Reflections on Joy
We live in a society where people are searching for happiness. But happiness is elusive. Merriam-Webster defines happy as: “Favored by luck or fortune, fortunate.”
In his book, The Secret of Happiness, Billy Graham recounts the following story,
“I once heard of a man who went to see a psychiatrist. He told the doctor that he was lonely, despondent, and miserable. He begged the doctor to help him. The psychiatrist suggested that he needed to laugh so he instructed the patient to attend the circus and watch the clown who was famous for being able to make anyone laugh. His patient looked him in the eyes and said, ‘But Doctor, you don’t understand! You see I am that clown!’”
It appears that happiness is difficult to find and impossible to keep, whereas joy is a gift from God—one that we can’t lose unless we choose to1. It’s a fruit of the Holy Spirit in our lives2.
Joy Isn’t an Option
For followers of Jesus, joy is not an option. We’re instructed to rejoice always! Writing to the Philippians, Paul tells his readers, “Always be full of joy in the Lord. I say it again—rejoice!” Our circumstances and emotions can change from day to day, even minute to minute, so how can we maintain a constant attitude of joy? I’m tempted to ask if it’s even possible.
A few verses later Paul continues, “Fix your thoughts on what is true, and honorable, and right, and pure, and lovely, and admirable. Think about things that are excellent and worthy of praise.” I know what I think about and focus on does influence my mood and how I feel. So I’m careful about what I watch and listen to.
Certainly, it’s easier to rejoice some days than others, but deliberately bringing to mind the things I’m grateful for can really help. As well as remembering what the Lord Jesus has done for me.
Joy Is Contagious
Joy is infectious! When we’re around happy people, we really do ‘catch’ their joy. A study by researchers at Harvard and MIT documented the spread of happiness (and sadness too) as absolutely contagious, spreading in ways very similar to the flu virus. More recent studies reveal that our brains tend to mirror the brains of those around us.
Even a friendly smile can lift someone’s spirits. Proverbs 15:30 tells us “A cheerful look brings joy to the heart; good news makes for good health.” I know an encouraging word, a listening ear, an expression of empathy or even a warm smile can go a long way to helping me when I’m having a tough day.
Jesus Promised Us Joy
He not only promised us joy, He prayed for it, asking His Father to give us His joy.
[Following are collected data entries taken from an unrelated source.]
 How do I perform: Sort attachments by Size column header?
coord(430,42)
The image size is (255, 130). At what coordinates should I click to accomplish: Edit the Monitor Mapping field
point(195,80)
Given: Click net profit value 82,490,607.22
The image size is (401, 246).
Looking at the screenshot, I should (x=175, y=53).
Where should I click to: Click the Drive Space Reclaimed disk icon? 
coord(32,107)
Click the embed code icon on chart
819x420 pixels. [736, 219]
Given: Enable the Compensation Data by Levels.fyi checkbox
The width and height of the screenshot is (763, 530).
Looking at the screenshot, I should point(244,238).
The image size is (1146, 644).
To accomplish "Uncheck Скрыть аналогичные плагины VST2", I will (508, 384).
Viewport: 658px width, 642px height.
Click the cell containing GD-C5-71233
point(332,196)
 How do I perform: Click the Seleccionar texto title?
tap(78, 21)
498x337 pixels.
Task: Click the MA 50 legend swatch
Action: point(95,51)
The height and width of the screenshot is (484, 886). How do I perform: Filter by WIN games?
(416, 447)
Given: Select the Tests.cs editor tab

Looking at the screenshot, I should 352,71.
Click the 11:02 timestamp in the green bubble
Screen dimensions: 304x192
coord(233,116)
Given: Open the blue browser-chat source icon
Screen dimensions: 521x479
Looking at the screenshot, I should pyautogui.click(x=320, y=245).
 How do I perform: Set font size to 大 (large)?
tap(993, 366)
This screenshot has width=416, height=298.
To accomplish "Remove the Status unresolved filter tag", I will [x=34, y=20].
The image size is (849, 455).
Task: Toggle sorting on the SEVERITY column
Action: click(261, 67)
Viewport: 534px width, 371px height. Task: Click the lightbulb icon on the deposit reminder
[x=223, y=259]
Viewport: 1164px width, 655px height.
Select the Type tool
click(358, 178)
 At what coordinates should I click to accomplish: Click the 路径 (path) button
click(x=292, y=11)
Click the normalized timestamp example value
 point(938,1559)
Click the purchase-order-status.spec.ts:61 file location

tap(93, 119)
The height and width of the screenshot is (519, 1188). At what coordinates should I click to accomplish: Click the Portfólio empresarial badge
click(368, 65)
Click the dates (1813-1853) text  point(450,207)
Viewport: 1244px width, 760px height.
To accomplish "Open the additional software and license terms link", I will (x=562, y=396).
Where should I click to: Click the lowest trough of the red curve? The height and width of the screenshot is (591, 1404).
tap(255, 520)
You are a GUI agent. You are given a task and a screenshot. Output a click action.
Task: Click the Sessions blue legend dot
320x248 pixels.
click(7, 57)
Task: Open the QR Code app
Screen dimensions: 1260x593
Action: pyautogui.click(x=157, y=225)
Shortly before He was crucified, Jesus promised His disciples, “So you have sorrow now, but I will see you again; then you will rejoice, and no one can rob you of that joy1.” He realized they’d be devastated and wanted to give them hope to see beyond their pain. He knew that three days later they’d experience immense joy—a joy that no one could take from them.
Jesus’ words here are every bit as much a promise for us today. But sometimes, without even realizing it, I give away that joy. Other people’s emotions, what I read, watch or listen to can steal it. It’s subtle; I usually don’t realize it’s happening at the time—just find myself feeling sad, empty or angry. Then I need to stop and turn my focus back to the Lord Jesus and the joy that’s ultimately waiting for me.
Joy Can Weather Storms
True joy isn’t diminished by trouble. But our first response when facing hardships isn’t usually to rejoice. Yet the Bible tells us in the letter from James “… when troubles come your way, consider it an opportunity for great joy.3”
We can’t always avoid trouble—it’s part of life. And we certainly don’t usually choose difficulties. But we can choose our response—whether we allow trouble to upset or crush us, or we use it to our advantage.
The Message Bible translates the passage above this way, “Consider it a sheer gift, friends, when tests and challenges come at you from all sides. You know that under pressure, your faith-life is forced into the open and shows its true colors. So don’t try to get out of anything prematurely. Let it do its work so you become mature and well-developed, not deficient in any way.”
After all, whether we buckle under the pressure of trouble or decide to rejoice, it probably won’t change the circumstances, but it can change us.
Joy Is Genuine
Joy is not simply putting on a smile and faking it. Nor is it something we can work up on our own. So what is joy? It’s a supernatural gift based on my relationship with a loving, unchanging and faithful God. In contrast to happiness, joy isn’t dependent on luck, feelings or circumstances.